En todo caso, al africano le gusta aprender, y este anhelo encuentra un eco en las enseñanzas del beato Josemaría. “Estudia. —Estudia con empeño. —Si has de ser sal y luz, necesitas ciencia, idoneidad. ¿O crees que por vago y comodón vas a recibir ciencia infusa?” (Camino, 340). Efectivamente san Josemaría urge a los cristianos a procurar tener doctrina de teólogos y piedad de niños. No propone las fórmulas de salvación fáciles que algunos buscan y que están a la orden del día: una religión formalista o pietista en la que participar sin comprometerse y unas emociones sin contenido lógico. Sino que impulsa a un profundo cambio personal y a una actitud deportiva en la vida interior, a no quedarse nunca en el suelo después de una caída. “Otra caída... y ¡qué caída!... ¿Desesperarte?... No: humillarte y acudir, por María, tu Madre, al Amor Misericordioso de Jesús. —Un "miserere" y ¡arriba ese corazón! —A comenzar de nuevo (Camino, 711). Y también: Da muy buenos resultados emprender las cosas serias con espíritu deportivo... ¿He perdido varias jugadas? —Bien, pero —si persevero— al fin ganaré” (Surco, 169).
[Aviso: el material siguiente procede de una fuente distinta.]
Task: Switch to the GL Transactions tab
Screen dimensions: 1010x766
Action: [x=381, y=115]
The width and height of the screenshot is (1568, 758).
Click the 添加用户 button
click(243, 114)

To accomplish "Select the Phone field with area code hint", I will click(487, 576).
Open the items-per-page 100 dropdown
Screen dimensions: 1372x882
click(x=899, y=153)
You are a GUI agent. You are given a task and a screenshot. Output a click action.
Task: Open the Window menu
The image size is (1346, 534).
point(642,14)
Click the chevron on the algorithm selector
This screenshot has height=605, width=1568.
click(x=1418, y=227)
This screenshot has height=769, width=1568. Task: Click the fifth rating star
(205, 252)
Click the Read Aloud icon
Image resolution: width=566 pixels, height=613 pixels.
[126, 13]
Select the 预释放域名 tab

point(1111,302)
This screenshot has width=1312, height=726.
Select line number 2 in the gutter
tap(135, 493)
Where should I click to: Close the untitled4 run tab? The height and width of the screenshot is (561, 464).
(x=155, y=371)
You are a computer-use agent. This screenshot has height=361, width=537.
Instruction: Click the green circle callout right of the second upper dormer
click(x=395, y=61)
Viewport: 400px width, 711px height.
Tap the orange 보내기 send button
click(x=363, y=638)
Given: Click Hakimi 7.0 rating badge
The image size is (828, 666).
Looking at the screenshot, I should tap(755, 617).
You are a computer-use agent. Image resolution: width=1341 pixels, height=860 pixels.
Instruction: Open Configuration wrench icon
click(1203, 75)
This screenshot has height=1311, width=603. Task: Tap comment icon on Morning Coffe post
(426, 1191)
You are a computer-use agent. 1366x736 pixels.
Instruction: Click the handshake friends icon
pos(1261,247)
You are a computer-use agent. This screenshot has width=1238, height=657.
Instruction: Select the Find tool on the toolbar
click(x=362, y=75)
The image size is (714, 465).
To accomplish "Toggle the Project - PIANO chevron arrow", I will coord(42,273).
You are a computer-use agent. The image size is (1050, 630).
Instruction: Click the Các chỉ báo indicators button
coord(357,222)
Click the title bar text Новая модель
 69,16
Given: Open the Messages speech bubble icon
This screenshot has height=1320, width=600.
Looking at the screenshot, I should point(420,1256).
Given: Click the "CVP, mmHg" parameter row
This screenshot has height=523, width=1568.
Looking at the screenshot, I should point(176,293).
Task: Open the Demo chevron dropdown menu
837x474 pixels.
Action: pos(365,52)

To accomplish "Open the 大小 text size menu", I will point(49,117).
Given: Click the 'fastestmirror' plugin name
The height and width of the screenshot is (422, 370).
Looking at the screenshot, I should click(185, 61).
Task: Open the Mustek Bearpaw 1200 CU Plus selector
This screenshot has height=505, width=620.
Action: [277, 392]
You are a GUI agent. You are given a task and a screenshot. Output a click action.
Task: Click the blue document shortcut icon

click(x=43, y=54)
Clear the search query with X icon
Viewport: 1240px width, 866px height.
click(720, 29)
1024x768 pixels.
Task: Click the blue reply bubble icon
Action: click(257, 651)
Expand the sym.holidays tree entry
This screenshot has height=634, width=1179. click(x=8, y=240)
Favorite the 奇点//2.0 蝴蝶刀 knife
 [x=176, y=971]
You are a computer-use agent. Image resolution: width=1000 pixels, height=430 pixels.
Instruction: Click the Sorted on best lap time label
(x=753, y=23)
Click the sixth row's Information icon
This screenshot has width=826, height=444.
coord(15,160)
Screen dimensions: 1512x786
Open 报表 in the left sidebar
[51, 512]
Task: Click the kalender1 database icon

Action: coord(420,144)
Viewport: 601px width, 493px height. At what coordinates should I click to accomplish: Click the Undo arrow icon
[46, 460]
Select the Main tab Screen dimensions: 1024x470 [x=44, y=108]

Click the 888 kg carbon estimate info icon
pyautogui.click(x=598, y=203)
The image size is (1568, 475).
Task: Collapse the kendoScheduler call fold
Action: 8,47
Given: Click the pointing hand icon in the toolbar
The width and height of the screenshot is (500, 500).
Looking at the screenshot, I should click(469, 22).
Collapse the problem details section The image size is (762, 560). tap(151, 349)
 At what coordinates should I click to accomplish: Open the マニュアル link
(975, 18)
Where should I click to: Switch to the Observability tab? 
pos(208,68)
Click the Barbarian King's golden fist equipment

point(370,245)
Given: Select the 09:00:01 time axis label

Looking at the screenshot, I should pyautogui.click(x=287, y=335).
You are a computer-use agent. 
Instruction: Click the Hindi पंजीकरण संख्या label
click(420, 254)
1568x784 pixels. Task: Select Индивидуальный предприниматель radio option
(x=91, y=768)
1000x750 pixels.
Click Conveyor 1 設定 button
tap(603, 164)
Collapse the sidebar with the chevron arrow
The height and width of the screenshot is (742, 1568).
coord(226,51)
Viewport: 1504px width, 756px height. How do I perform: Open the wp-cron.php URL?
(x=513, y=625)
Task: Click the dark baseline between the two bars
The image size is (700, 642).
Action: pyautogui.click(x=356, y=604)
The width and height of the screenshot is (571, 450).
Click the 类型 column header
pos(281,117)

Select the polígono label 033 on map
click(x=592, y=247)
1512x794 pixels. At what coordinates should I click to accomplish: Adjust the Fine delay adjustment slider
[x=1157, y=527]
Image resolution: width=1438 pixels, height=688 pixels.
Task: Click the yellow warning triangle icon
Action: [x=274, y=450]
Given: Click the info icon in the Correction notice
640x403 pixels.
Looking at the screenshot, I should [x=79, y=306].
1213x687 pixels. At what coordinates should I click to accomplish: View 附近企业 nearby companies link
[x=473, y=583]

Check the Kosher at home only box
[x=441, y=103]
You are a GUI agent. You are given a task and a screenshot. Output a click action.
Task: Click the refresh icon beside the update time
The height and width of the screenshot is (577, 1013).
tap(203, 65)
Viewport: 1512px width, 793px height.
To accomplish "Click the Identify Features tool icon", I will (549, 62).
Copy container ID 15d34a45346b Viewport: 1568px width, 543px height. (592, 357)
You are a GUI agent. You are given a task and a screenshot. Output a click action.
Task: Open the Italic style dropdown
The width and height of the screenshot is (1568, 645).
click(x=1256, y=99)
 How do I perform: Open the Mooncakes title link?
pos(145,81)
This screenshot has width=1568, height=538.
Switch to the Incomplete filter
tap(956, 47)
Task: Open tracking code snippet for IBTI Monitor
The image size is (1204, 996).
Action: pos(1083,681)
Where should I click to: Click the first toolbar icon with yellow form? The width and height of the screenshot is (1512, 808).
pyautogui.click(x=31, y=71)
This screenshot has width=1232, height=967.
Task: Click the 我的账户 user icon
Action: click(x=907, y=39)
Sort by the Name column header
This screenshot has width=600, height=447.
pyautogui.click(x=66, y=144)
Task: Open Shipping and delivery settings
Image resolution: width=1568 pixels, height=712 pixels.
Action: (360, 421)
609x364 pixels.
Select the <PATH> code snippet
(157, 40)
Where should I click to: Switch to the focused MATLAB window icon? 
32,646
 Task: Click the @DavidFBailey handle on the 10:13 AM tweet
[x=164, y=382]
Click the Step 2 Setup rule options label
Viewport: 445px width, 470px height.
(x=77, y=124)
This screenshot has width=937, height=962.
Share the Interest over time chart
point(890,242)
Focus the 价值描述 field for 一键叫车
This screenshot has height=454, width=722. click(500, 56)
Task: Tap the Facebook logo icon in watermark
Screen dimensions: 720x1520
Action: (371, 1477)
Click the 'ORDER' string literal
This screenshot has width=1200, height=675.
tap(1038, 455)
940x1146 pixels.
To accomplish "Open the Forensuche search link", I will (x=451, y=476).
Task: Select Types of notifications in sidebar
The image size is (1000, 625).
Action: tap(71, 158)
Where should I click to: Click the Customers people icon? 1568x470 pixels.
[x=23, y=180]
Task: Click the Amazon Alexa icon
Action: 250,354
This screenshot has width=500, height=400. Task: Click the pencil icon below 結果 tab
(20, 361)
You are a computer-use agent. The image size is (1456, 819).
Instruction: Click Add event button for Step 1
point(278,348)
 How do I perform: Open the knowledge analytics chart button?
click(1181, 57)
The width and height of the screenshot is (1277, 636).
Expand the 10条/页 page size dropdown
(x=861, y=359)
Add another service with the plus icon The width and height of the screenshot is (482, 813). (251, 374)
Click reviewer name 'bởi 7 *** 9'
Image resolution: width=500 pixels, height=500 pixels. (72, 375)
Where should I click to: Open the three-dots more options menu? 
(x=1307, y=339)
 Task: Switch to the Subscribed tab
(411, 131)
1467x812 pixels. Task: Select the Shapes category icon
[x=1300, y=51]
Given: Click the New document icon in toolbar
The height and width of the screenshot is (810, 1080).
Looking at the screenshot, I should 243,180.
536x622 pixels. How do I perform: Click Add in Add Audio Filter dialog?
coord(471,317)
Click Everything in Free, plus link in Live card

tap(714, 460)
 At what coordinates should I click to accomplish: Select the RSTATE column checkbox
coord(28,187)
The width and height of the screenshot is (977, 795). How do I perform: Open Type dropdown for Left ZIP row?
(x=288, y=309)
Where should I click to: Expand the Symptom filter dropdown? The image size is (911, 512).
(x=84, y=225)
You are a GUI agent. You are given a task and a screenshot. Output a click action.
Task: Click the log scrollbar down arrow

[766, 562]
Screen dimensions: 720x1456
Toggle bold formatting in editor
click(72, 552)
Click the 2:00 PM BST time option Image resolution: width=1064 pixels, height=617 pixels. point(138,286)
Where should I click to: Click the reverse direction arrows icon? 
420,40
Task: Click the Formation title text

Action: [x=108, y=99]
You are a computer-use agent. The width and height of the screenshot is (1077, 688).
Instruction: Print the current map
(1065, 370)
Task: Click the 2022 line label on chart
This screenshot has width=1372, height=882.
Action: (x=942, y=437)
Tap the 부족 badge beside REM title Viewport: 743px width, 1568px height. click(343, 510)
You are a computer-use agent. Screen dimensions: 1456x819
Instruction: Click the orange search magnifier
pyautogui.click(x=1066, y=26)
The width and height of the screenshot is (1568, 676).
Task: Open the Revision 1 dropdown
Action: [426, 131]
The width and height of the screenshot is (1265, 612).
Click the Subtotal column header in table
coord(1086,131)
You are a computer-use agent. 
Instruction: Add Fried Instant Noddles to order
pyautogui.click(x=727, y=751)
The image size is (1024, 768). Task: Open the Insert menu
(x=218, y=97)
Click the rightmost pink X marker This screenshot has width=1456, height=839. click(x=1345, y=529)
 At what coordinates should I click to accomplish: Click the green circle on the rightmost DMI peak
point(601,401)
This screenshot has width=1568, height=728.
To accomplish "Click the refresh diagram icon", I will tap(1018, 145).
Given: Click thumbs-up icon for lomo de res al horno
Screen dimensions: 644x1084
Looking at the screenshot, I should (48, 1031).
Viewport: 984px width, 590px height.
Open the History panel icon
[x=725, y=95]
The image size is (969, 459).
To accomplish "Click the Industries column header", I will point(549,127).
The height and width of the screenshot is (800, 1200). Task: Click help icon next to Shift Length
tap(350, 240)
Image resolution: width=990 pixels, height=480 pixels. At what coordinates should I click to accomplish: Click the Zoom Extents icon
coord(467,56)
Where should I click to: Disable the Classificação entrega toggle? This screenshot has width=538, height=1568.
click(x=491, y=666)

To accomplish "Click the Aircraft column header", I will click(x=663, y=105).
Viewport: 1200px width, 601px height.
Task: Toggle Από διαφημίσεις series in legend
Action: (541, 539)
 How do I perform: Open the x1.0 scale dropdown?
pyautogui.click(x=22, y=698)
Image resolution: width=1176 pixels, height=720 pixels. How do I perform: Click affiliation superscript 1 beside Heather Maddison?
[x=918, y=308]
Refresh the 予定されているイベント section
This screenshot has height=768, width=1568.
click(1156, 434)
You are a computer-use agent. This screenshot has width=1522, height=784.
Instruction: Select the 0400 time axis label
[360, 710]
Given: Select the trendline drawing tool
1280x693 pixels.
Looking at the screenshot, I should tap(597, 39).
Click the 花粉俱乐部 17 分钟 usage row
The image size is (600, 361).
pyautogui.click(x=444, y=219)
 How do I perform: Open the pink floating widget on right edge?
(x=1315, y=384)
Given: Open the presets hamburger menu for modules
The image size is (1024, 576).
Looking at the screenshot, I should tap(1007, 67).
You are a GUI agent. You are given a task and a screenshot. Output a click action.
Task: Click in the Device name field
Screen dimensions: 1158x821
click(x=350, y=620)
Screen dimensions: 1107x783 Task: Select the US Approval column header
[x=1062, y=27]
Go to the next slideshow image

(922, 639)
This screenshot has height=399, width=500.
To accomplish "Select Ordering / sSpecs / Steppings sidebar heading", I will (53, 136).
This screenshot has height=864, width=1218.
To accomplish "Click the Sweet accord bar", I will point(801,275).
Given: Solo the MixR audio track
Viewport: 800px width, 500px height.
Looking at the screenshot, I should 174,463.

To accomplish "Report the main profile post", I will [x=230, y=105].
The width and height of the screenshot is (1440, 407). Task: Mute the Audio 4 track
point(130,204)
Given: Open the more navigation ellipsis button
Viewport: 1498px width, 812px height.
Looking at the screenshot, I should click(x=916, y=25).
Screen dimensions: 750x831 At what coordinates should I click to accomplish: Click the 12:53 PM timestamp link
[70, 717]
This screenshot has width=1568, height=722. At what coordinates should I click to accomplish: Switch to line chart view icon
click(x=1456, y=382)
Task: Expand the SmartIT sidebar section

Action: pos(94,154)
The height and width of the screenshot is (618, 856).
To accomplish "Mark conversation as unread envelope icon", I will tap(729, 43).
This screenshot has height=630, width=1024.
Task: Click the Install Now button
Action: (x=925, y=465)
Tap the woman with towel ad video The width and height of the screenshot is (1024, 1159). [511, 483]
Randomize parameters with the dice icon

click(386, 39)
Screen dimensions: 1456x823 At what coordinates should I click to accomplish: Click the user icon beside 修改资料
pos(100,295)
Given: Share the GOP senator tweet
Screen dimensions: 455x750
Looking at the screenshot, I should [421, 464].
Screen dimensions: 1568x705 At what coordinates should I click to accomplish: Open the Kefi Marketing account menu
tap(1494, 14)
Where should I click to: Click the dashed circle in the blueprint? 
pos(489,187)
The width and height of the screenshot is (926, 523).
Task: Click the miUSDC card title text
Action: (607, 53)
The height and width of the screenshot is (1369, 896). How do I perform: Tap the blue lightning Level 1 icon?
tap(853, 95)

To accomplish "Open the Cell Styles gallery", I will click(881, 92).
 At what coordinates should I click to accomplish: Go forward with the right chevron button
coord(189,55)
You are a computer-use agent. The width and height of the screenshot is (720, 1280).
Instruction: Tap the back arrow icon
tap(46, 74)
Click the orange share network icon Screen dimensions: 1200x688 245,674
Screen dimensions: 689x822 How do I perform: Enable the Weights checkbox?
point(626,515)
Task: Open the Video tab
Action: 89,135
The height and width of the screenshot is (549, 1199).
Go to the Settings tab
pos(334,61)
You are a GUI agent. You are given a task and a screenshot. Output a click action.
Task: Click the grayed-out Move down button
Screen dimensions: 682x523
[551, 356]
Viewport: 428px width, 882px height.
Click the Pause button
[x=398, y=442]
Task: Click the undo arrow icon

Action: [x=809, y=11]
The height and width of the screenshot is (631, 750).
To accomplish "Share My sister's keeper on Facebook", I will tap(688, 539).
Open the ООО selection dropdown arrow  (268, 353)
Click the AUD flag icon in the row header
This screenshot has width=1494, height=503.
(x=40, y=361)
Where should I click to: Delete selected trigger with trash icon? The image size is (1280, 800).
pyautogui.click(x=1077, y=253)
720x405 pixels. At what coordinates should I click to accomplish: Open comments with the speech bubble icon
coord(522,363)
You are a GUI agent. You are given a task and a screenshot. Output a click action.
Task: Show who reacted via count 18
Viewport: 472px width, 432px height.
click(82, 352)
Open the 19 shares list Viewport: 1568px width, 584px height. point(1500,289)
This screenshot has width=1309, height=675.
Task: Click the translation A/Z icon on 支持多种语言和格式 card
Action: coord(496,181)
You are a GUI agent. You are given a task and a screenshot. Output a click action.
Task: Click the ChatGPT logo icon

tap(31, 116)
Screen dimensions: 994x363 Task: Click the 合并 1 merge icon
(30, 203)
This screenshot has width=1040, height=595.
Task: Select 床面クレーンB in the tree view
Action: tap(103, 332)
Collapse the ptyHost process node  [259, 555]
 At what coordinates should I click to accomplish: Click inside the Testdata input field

Y los africanos somos hombres y mujeres deportistas.

La familia es central para el ser de las gentes de África. No es sólo una red de seguridad social para casi todos, sino también una fuente de identidad profunda: una revelación de quién es uno en realidad. La pérdida de valores familiares perjudica a cualquier grupo de personas, pero en concreto para los africanos ha sido catastrófico. Ha sido esta pérdida la que ha abierto las puertas a la pandemia del SIDA, que parece que en África ha adquirido una virulencia y ferocidad no vistas en otros lugares.

Josemaría Escrivá destaca en su defensa decidida de la familia, de la santidad del matrimonio y de la dignidad del amor fructífero. “¿Te ríes porque te digo que tienes "vocación matrimonial"? Pues la tienes: así, vocación. Encomiéndate a San Rafael, para que te conduzca castamente hasta el fin del camino, como a Tobías” (Camino, 27). Y en otro lugar dice: “Somos muchos; con la ayuda de Dios, podemos llegar a todas partes, comentan entusiasmados. ¿Por qué te amilanas, entonces? Con la gracia divina, puedes llegar a ser santo, que es lo que interesa” (Surco, 104).

Finalmente, la mujer africana lleva cargas muy pesadas, unas imaginarias y otras muy reales pero su firmeza es extraordinaria. En medio del caos mareante de la vida diaria, ella mantiene unida a la familia con la única fuerza sustancial de su amor. Y a ella tiene algo que decirle el nuevo santo: “Más recia la mujer que el hombre, y más fiel, a la hora del dolor. —¡María de Magdala y María Cleofás y Salomé! Con un grupo de mujeres valientes, como ésas, bien unidas a la Virgen Dolorosa, ¡qué labor de almas se haría en el mundo!” (Camino, 982).

Las enseñanzas de Josemaría Escrivá resuenan con una perenne juventud de amor, y África, en medio de las crisis y los problemas que le acosan, quiere responder. Estas crisis mundiales, dice con gran serenidad el fundador del Opus Dei, son crisis de santos (Camino, 301).